Ultimo aggiornamento  22 settembre 2019 19:08

Auto elettrica, scende in campo la Casa Bianca.

Paolo Borgognone ·

Le elezioni presidenziali americane si avvicinano - l'8 novembre gli elettori saranno chiamati a scegliere il 45esimo Presidente degli Stati Uniti - ma l'amministrazione Obama non ha certo smesso di lavorare ed è, anzi, scesa in campo con estrema decisione sul fronte dello sviluppo dell'auto elettrica con un memorandum di accordo firmato da oltre 50 grandi aziende e Stati dell'Unione per un domani più pulito ed eco-sostenibile. 

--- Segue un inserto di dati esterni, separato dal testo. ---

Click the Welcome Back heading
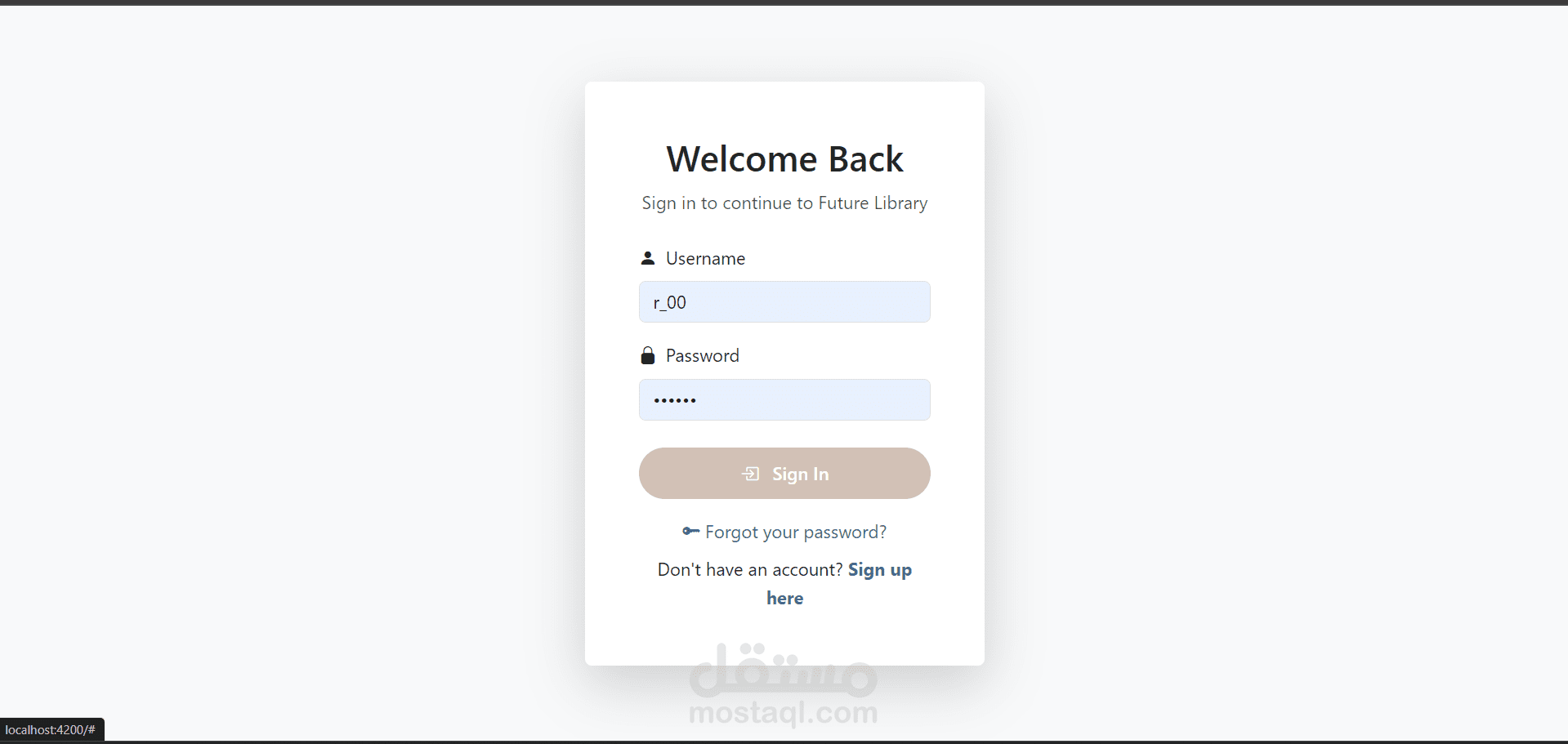Viewport: 1568px width, 744px height. pyautogui.click(x=784, y=158)
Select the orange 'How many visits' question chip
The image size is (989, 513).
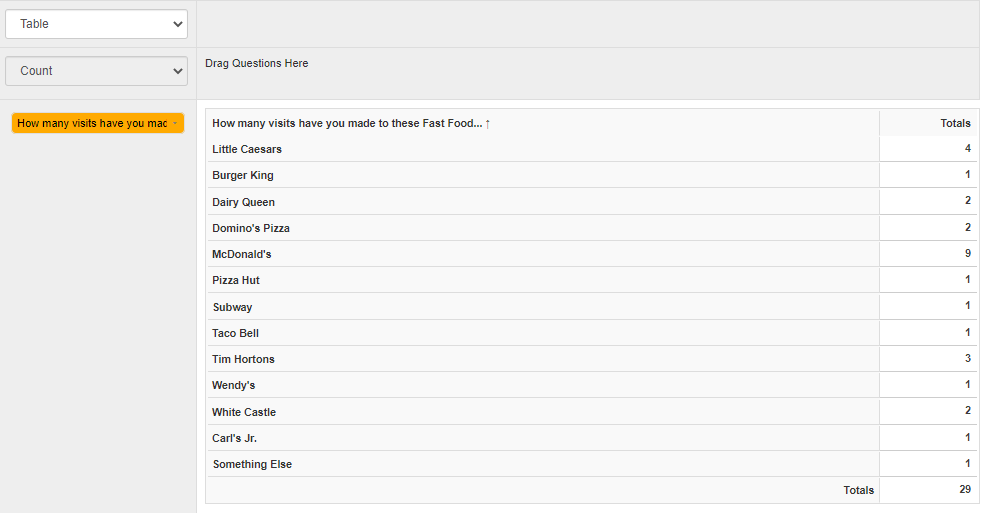[x=91, y=124]
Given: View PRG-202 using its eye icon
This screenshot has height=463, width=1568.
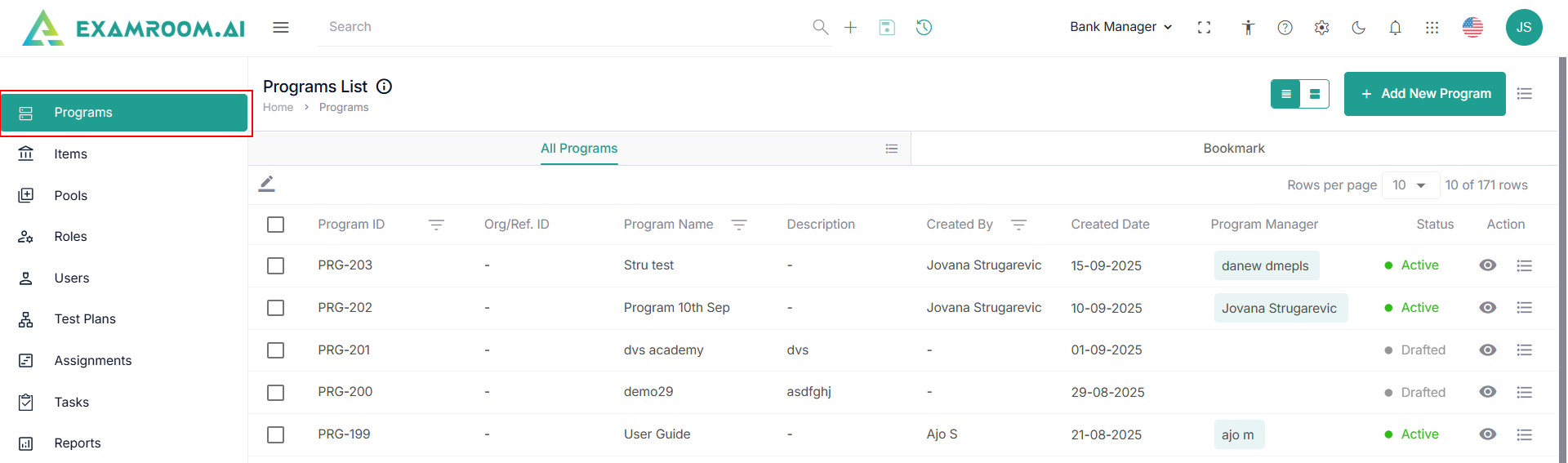Looking at the screenshot, I should coord(1488,308).
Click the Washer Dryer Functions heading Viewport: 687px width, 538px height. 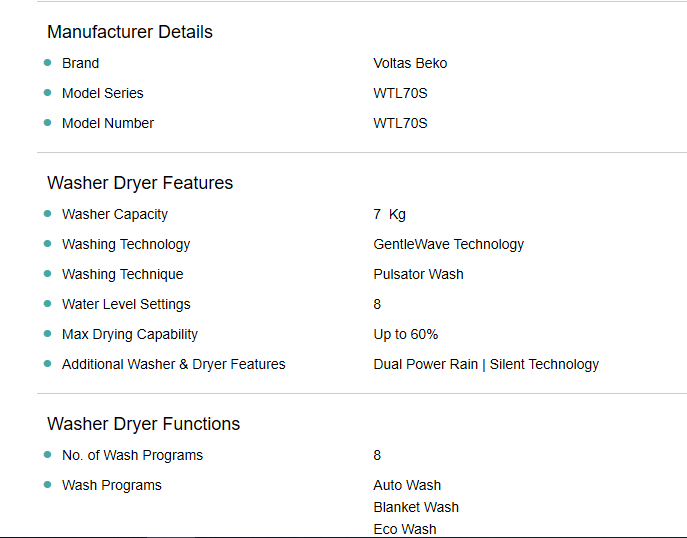(x=143, y=424)
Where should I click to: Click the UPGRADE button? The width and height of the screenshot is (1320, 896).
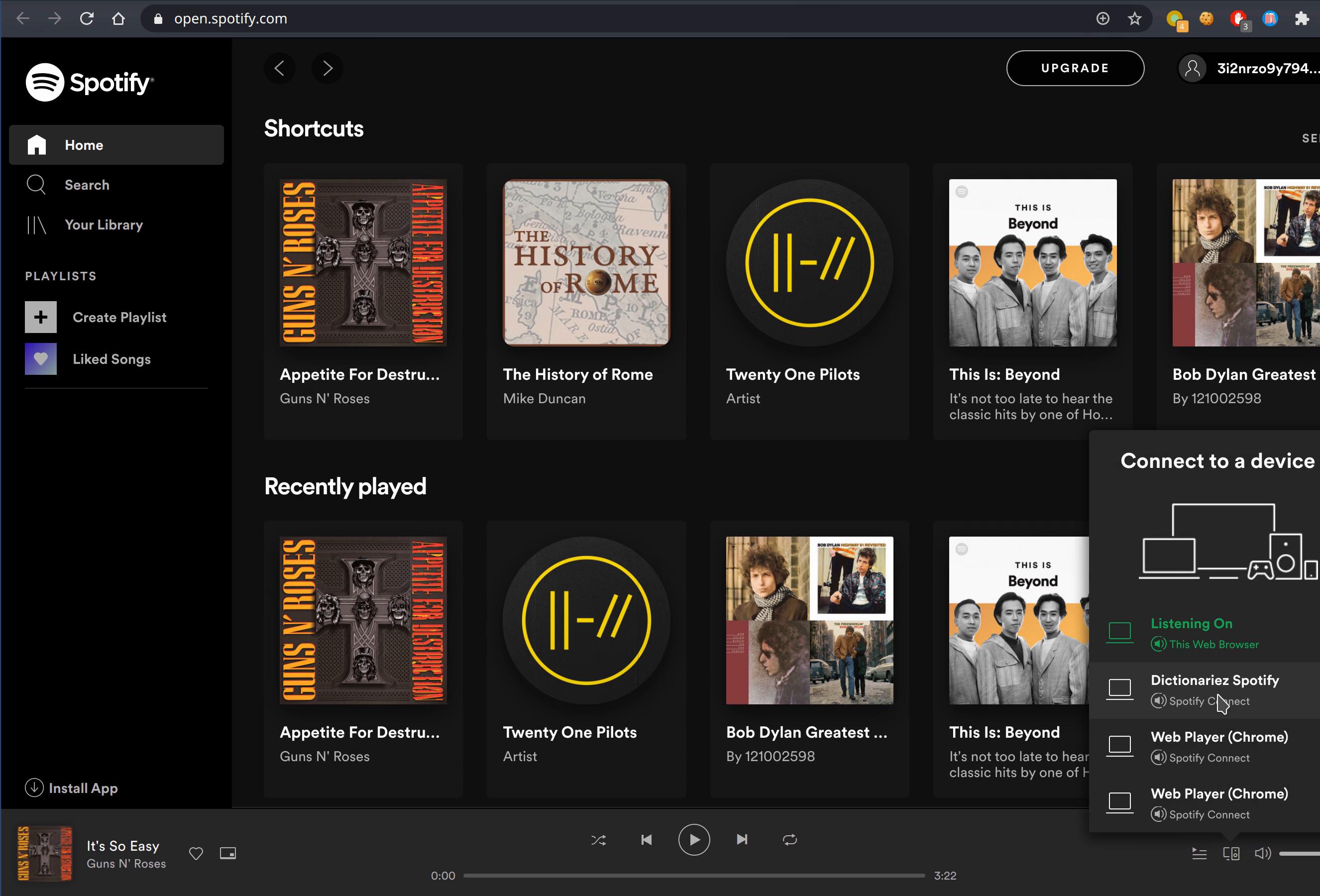[1075, 68]
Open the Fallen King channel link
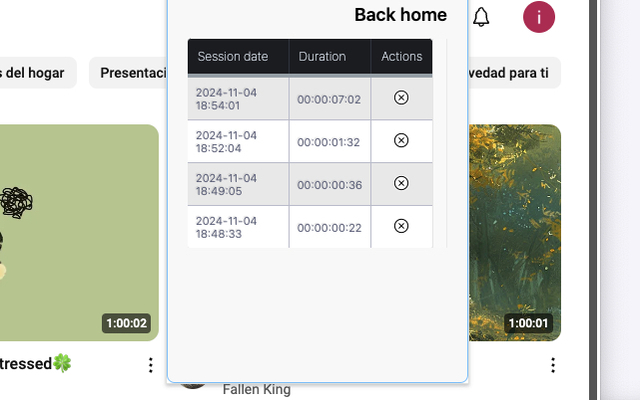Screen dimensions: 640x400 [256, 390]
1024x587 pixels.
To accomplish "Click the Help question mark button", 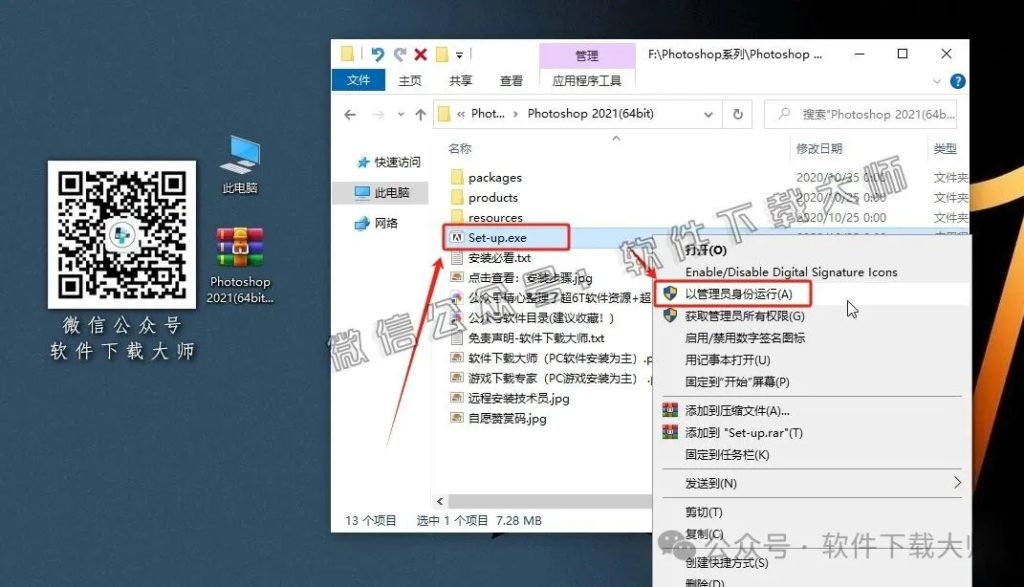I will (x=957, y=82).
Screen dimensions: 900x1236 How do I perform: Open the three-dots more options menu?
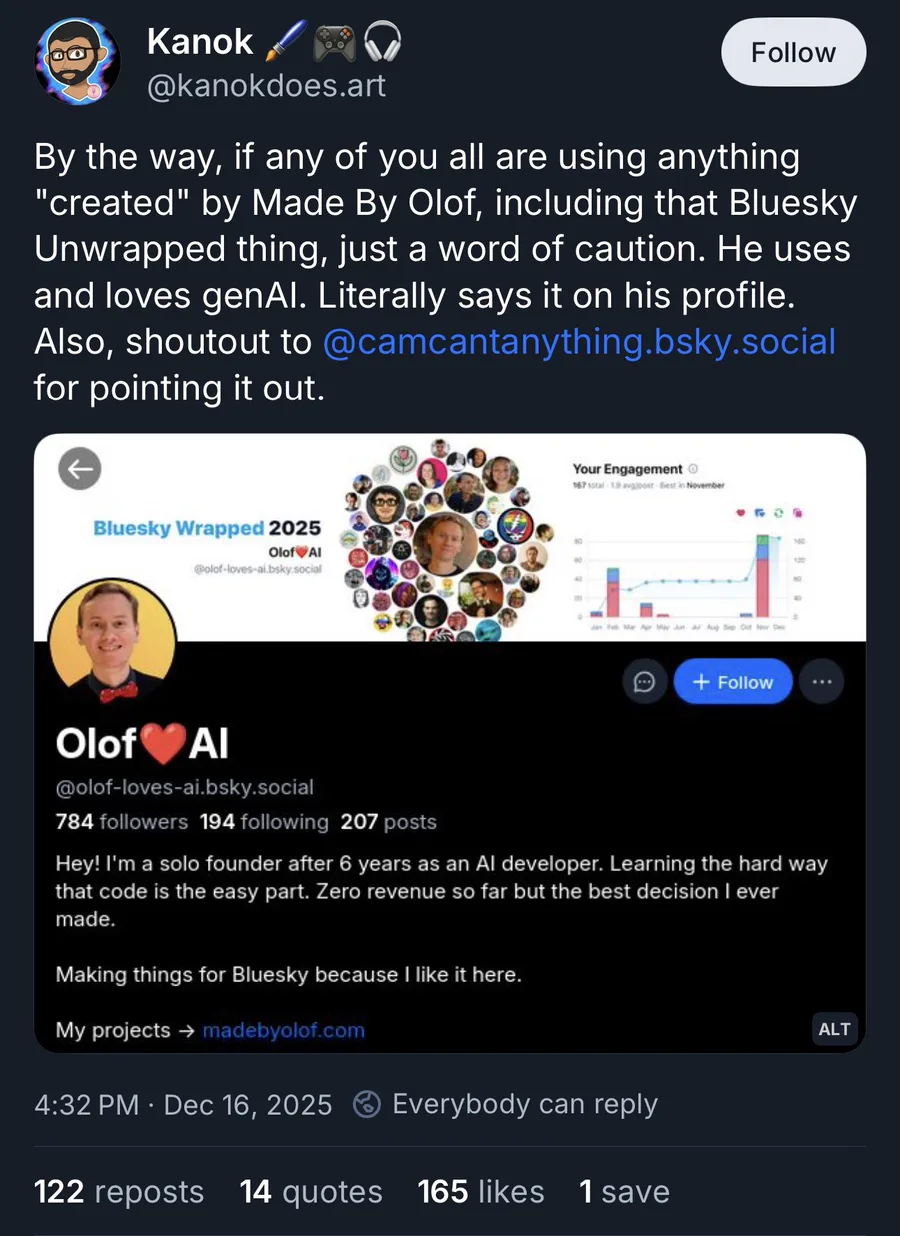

Tutti al lavoro per l'auto a batteria

Ridurre la dipendenza dal petrolio, combattere i cambiamenti climatici, accrescere l'accessibilità a fonti di energie pulite, amiche del pianeta. Queste le linee guida dell'intervento della amministrazione di Washington che ha coinvolto alcuni settori del governo, il Dipartimento dei Trasporti, quello dell'Energia, ma anche l'esercito e la marina, oltre all'Agenzia per la Protezione Ambientale. L'impegno prende forma col memorandum intitolato "Principi guida per la promozione dei veicoli elettrici e delle infrastrutture di ricarica" siglato, oltre che dalle organizzazioni governative, anche da 50 tra aziende private, costruttori di auto, fornitori di energia elettrica, e Stati. Tra i nomi più noti Ford, GM, Tesla, Nissan per citarne solo alcuni, ma anche lo Stato di New York e la California del Governatore Jerry Brown, nonché i grandi produttori e distributori di energia. 

L'accordo punto per punto

Sono sei gli argomenti chiave dell'accordo reso pubblico dalla Casa Bianca: 

  • Lo sblocco di un prestito da 5,5 miliardi di dollari per favorire la diffusione dei punti di ricarica elettrica attraverso il territorio degli Stati Uniti. 
  • Il lancio del FAST Act per l'identificazione di una serie di "corridoi" a zero emissioni, che includano anche la crescita dell'offerta di punti di ricarica. Il tutto in un'ottica "verde" proiettata verso il 2020 e oltre.
  • L'annuncio di una richiesta di partnership tra il governo federale, gli Stati dell'Unione, le Contee e le Municipalità per la creazione di flotte elettriche a prezzi vantaggiosi.
  • L'accrescimento del valore delle banche dati, attraverso la creazione di un "Electric Vehicle Hackathon" per raccogliere le informazioni sullo stato dell'arte dell'auto elettrica e sviluppare progetti futuri, trovando nuove forme di alimentazione.
  • La pubblicazione di una guida federale sui fondi che si possono ottenere e sulle facilitazioni per l'assistenza tecnica ai veicoli elettrici delle flotte. 
  • La firma di un accordo tra il Dipartimento dell'Energia e 35 aziende, imprese no-profit e centri accademici per spingere questi ultimi all'adozione di una flotta elettrica. 

Un obiettivo comune 

Il programma annunciato da Obama vuole anche integrare e ottimizzare gli sforzi che i vari settori governativi stanno facendo in questi anni per la crescita della mobilità elettrica. In questi ultimi 8 anni il numero di modelli di mezzi elettrici è aumentato di venti volte, il costo delle batterie è sceso del 70% e il numero di punti di ricarica è passato dai 500 del 2008 agli oltre 16.000 attuali, con una crescita di oltre 40 volte. Tuttavia la Casa Bianca ha confermato che la diffusione delle auto elettriche non e' ancora soddisfacente e ha ricordato come una parte dei fondi stanziati servirà per aiutare in particolare le comunità piccole - con meno di 200.000 abitanti - a non restare escluse dallo sviluppo dell'elettrico.